Discurso durante a 164ª Sessão Deliberativa Ordinária, no Senado Federal

Questionamentos sobre incidentes na reserva indígena Raposa/Serra do Sol, em Roraima.

Autor
Mozarildo Cavalcanti (PTB - Partido Trabalhista Brasileiro/RR)
Nome completo: Francisco Mozarildo de Melo Cavalcanti
Casa
Senado Federal
Tipo
Discurso
Resumo por assunto
POLITICA FUNDIARIA.:
  • Questionamentos sobre incidentes na reserva indígena Raposa/Serra do Sol, em Roraima.
Aparteantes
Augusto Botelho.
Publicação
Publicação no DSF de 23/09/2005 - Página 31756
Assunto
Outros > POLITICA FUNDIARIA.
Indexação
  • COMENTARIO, OCORRENCIA, ATENTADO, VIOLENCIA, INTERIOR, ESTADO DE RORAIMA (RR), MOTIVO, IRREGULARIDADE, CRITERIOS, GOVERNO FEDERAL, DEMARCAÇÃO, RESERVA INDIGENA, AUSENCIA, ATENDIMENTO, INTERESSE, POPULAÇÃO, LOCAL, NEGLIGENCIA, PARECER CONTRARIO, COMISSÃO EXTERNA, CAMARA DOS DEPUTADOS, SENADO.
  • COMENTARIO, OFICIO, AUTORIA, ORADOR, ENCAMINHAMENTO, LUIZ INACIO LULA DA SILVA, PRESIDENTE DA REPUBLICA, SUGESTÃO, COMPLEMENTAÇÃO, DECRETO FEDERAL, DEMARCAÇÃO, RESERVA INDIGENA, EXCLUSÃO, AREA RESIDENCIAL, AREA AGROPECUARIA, LIMITE GEOGRAFICO, TERRAS INDIGENAS, OBJETIVO, PACIFICAÇÃO, AREA ESTRATEGICA, PROXIMIDADE, FAIXA DE FRONTEIRA, PAIS ESTRANGEIRO.
  • EXPECTATIVA, DECISÃO, SUPREMO TRIBUNAL FEDERAL (STF), LEGITIMIDADE, DEMARCAÇÃO, TERRAS INDIGENAS.
  • QUESTIONAMENTO, NEGLIGENCIA, CONDUTA, PRESIDENTE DA REPUBLICA, ATENDIMENTO, REIVINDICAÇÃO, POPULAÇÃO, ESTADO DE RORAIMA (RR).

O SR. MOZARILDO CAVALCANTI (PTB - RR. Como Líder. Sem revisão do orador.) - Sr. Presidente, Srs. Senadores, Srªs Senadoras, Srª Senadora da Itália aqui presente, coincidentemente quero abordar nesta minha fala exatamente os incidentes que aconteceram agora na reserva indígena Raposa Serra do Sol, demarcada, homologada no dia 15 de abril pelo Presidente Lula, contrariando, inclusive, as recomendações da Comissão Externa do Senado, cujo Relator foi o Senador Delcídio Amaral, e da Comissão Externa da Câmara, cujo Relator foi o Deputado Lindberg Farias. Essas duas Comissões alertaram claramente o Senhor Presidente para todas as peculiaridades, seja das discordâncias das diversas etnias - e estou falando só dos índios que lá moram -, seja quanto à forma como estava sendo proposta e, mesmo assim, terminou sendo feita a demarcação.

| MATERIAL FORNECIDO |
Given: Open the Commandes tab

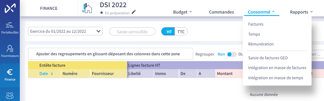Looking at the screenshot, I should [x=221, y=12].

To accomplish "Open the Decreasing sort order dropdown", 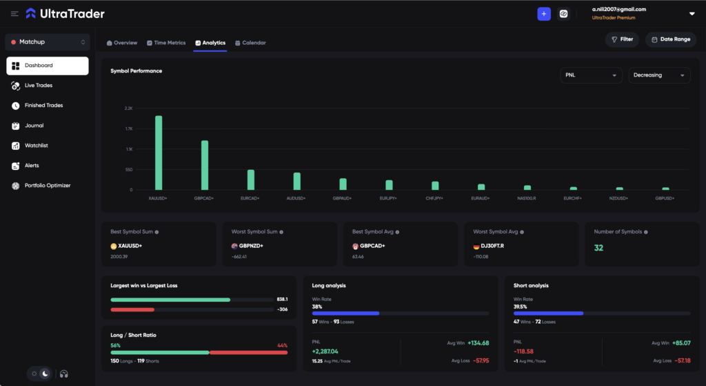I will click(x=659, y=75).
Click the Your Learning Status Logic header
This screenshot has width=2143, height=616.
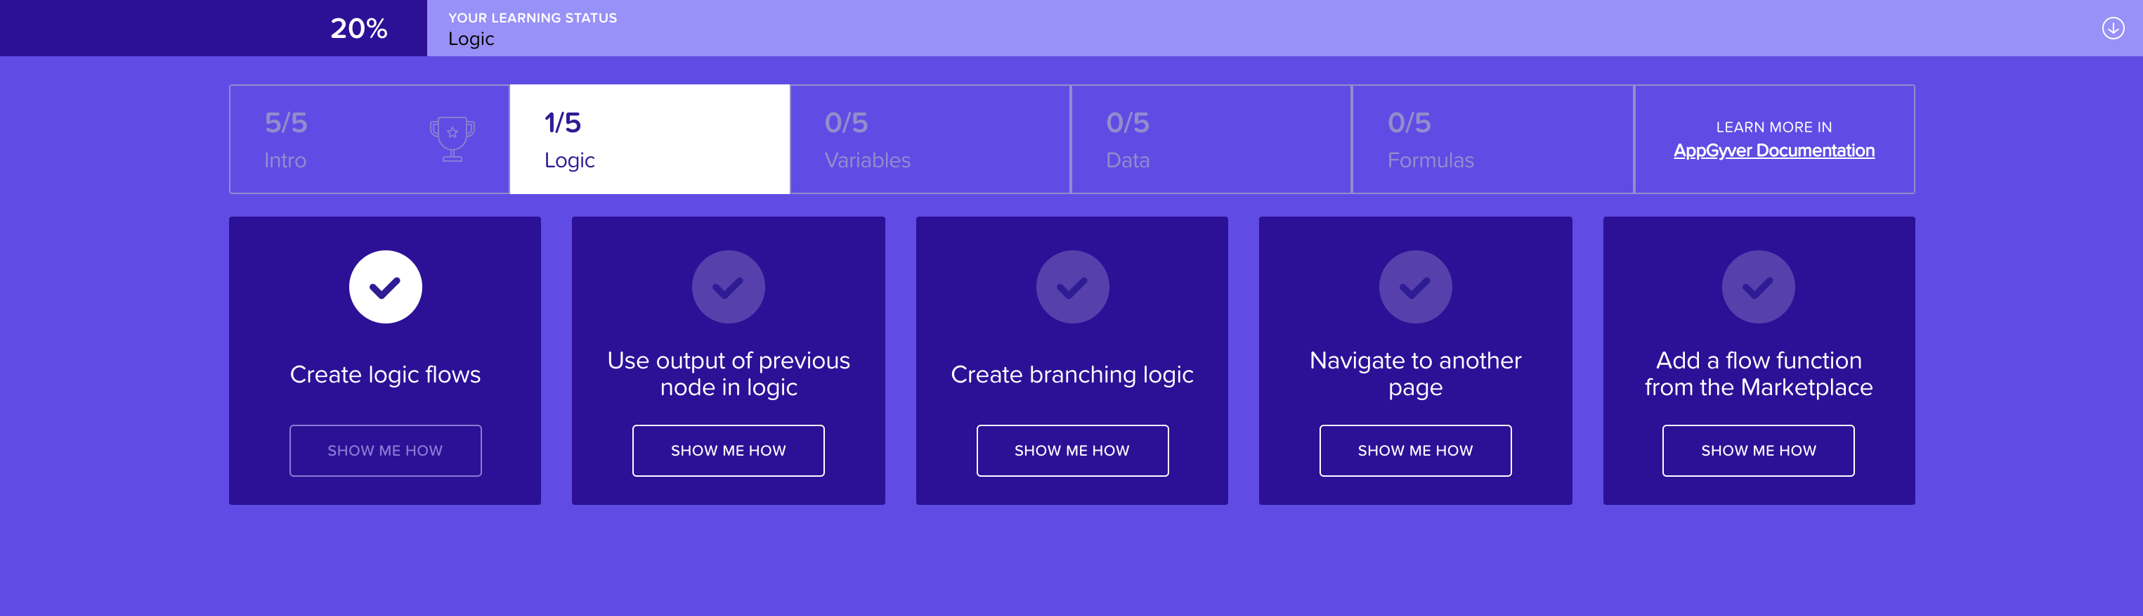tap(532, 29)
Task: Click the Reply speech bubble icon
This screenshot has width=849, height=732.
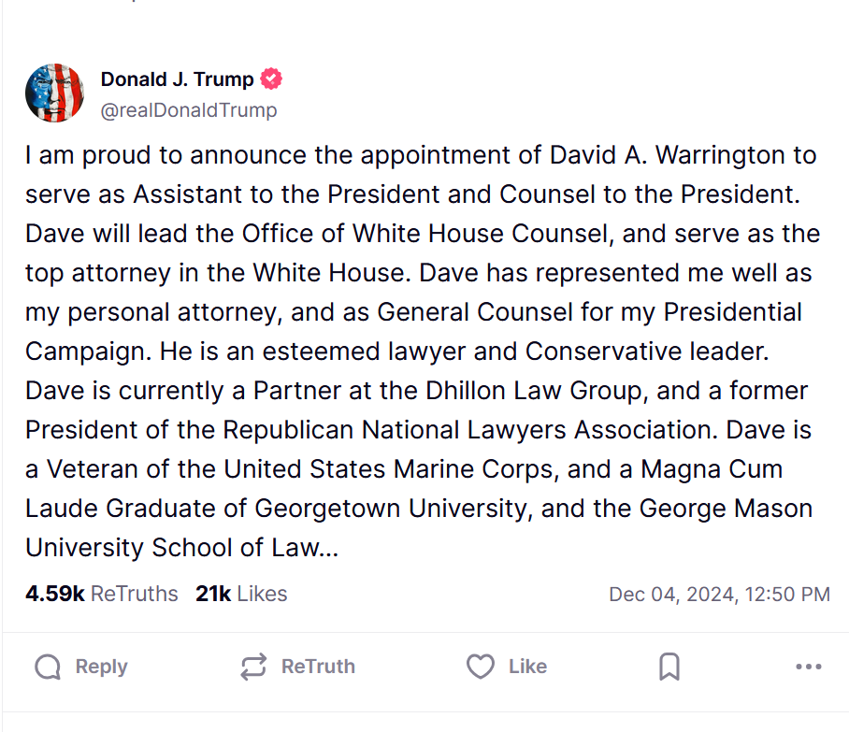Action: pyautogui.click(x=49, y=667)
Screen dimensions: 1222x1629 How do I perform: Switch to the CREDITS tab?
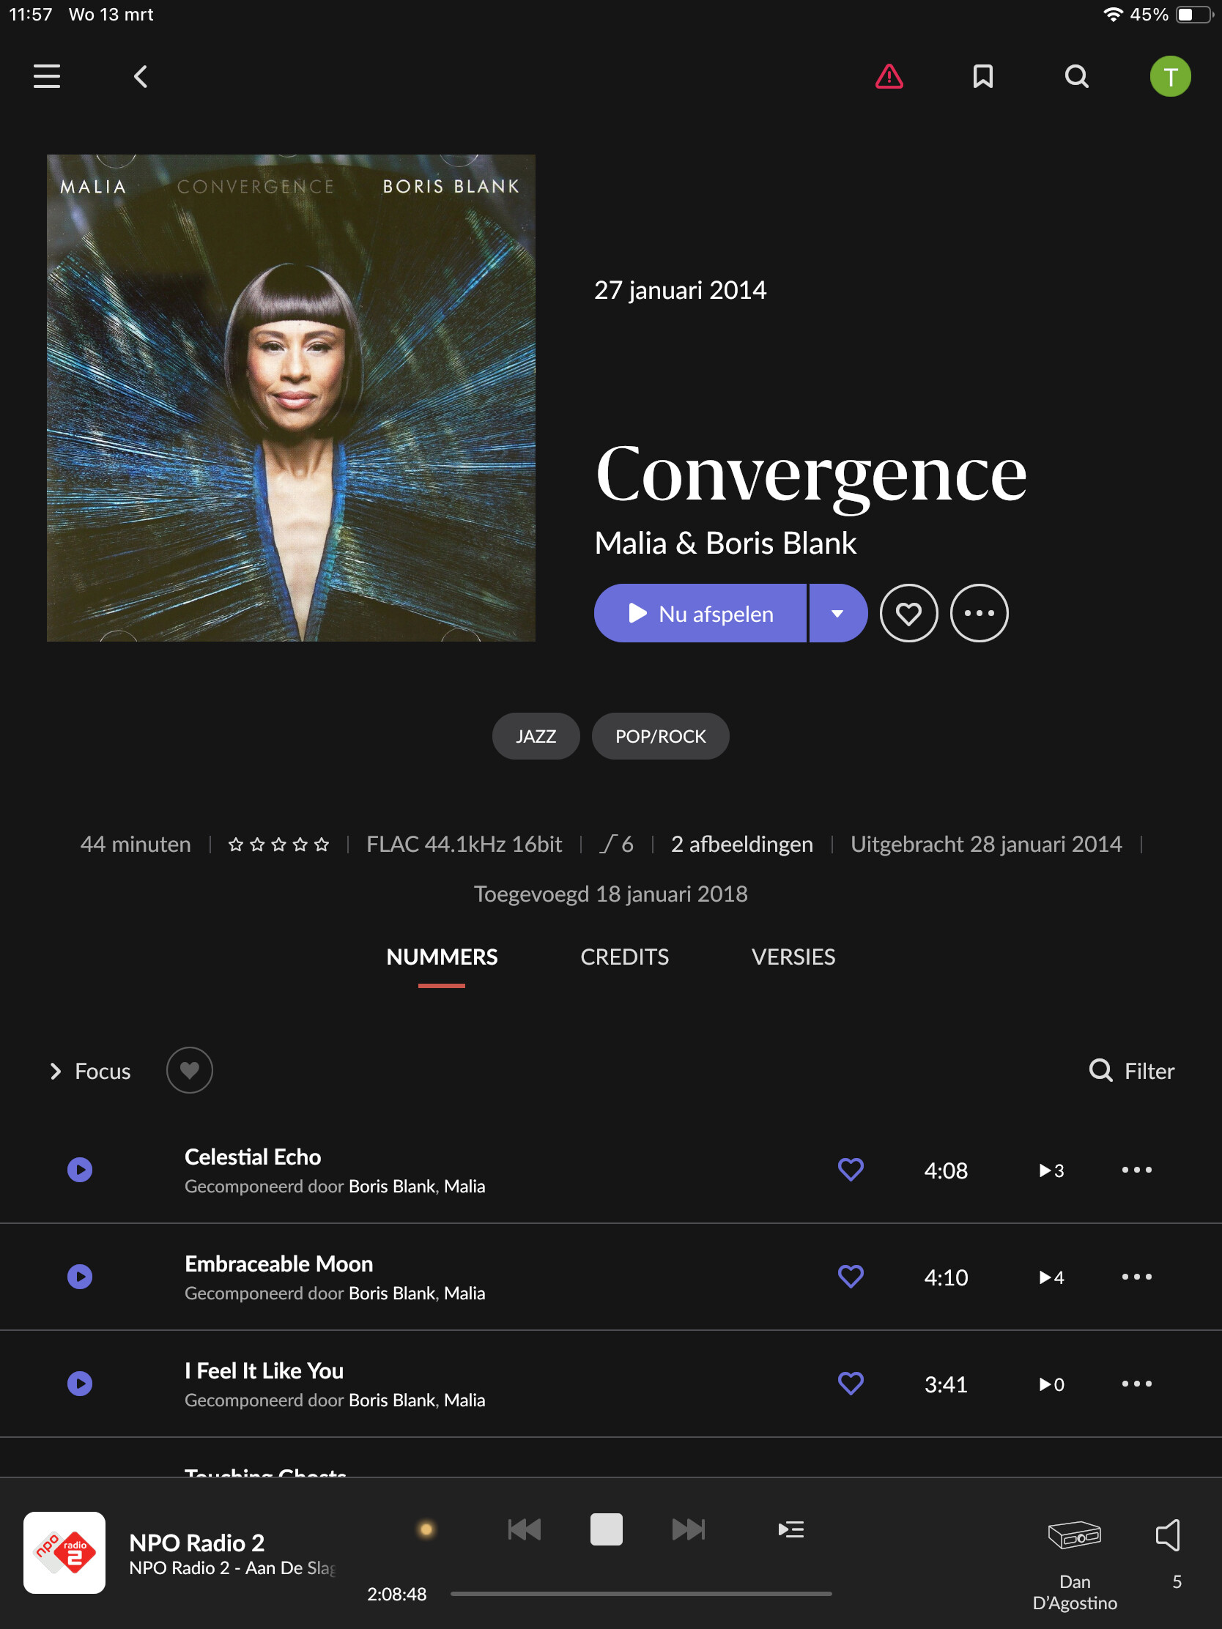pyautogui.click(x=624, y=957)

| DESCRIÇÃO DO PROBLEMA |
Segundo o texto de origem, quem foi o relator da Comissão Externa do Senado? A listagem não tem relação com o texto de origem.

| RESPOSTA COMPLETA |
O relator foi o Senador Delcídio Amaral.